Print the whole listing below exactly, skipping every picture.

=== Dataset ===
------------------------------------

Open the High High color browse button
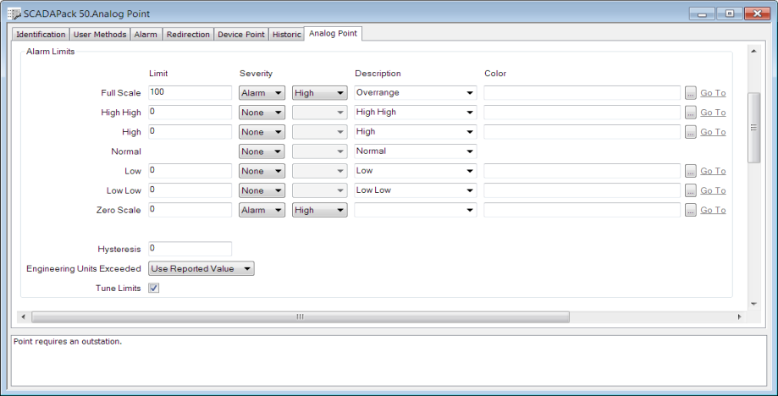This screenshot has width=778, height=396. point(691,113)
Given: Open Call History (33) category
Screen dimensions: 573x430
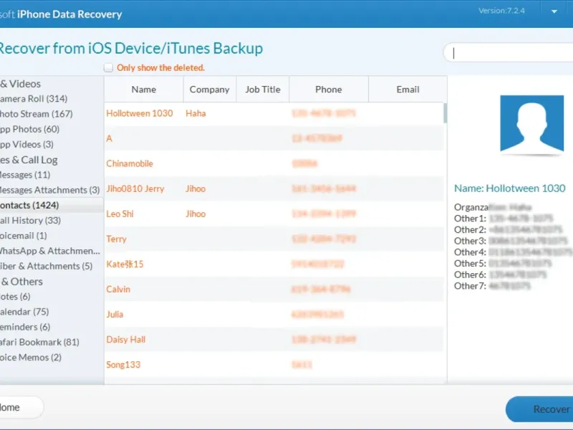Looking at the screenshot, I should [x=30, y=221].
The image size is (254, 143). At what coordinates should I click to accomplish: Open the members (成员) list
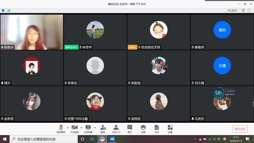click(x=116, y=128)
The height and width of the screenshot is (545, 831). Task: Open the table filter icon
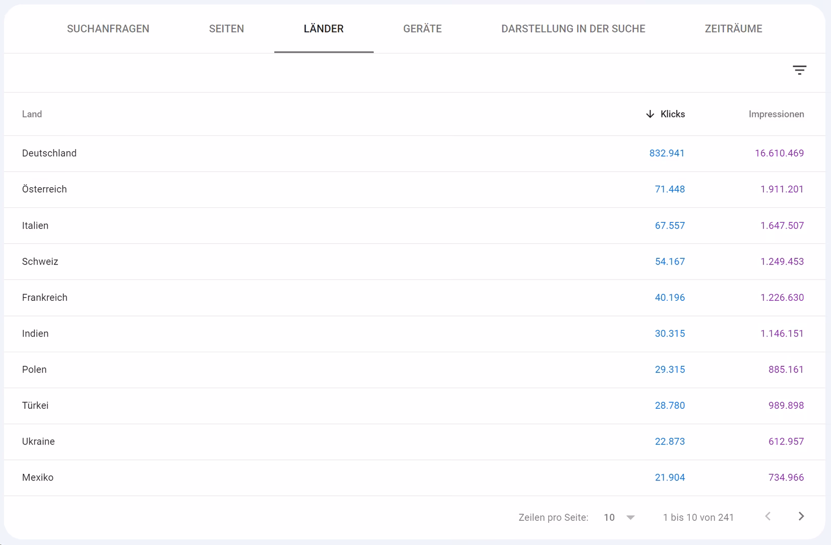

------------------------------------

=== Answer to this exercise ===
Open the High High color browse button
This screenshot has width=778, height=396. point(691,113)
Given: Open Call History (33) category
Screen dimensions: 573x430
Looking at the screenshot, I should [x=30, y=221].
The image size is (254, 143). At what coordinates should I click to accomplish: Open the members (成员) list
click(x=116, y=128)
The height and width of the screenshot is (545, 831). Task: Open the table filter icon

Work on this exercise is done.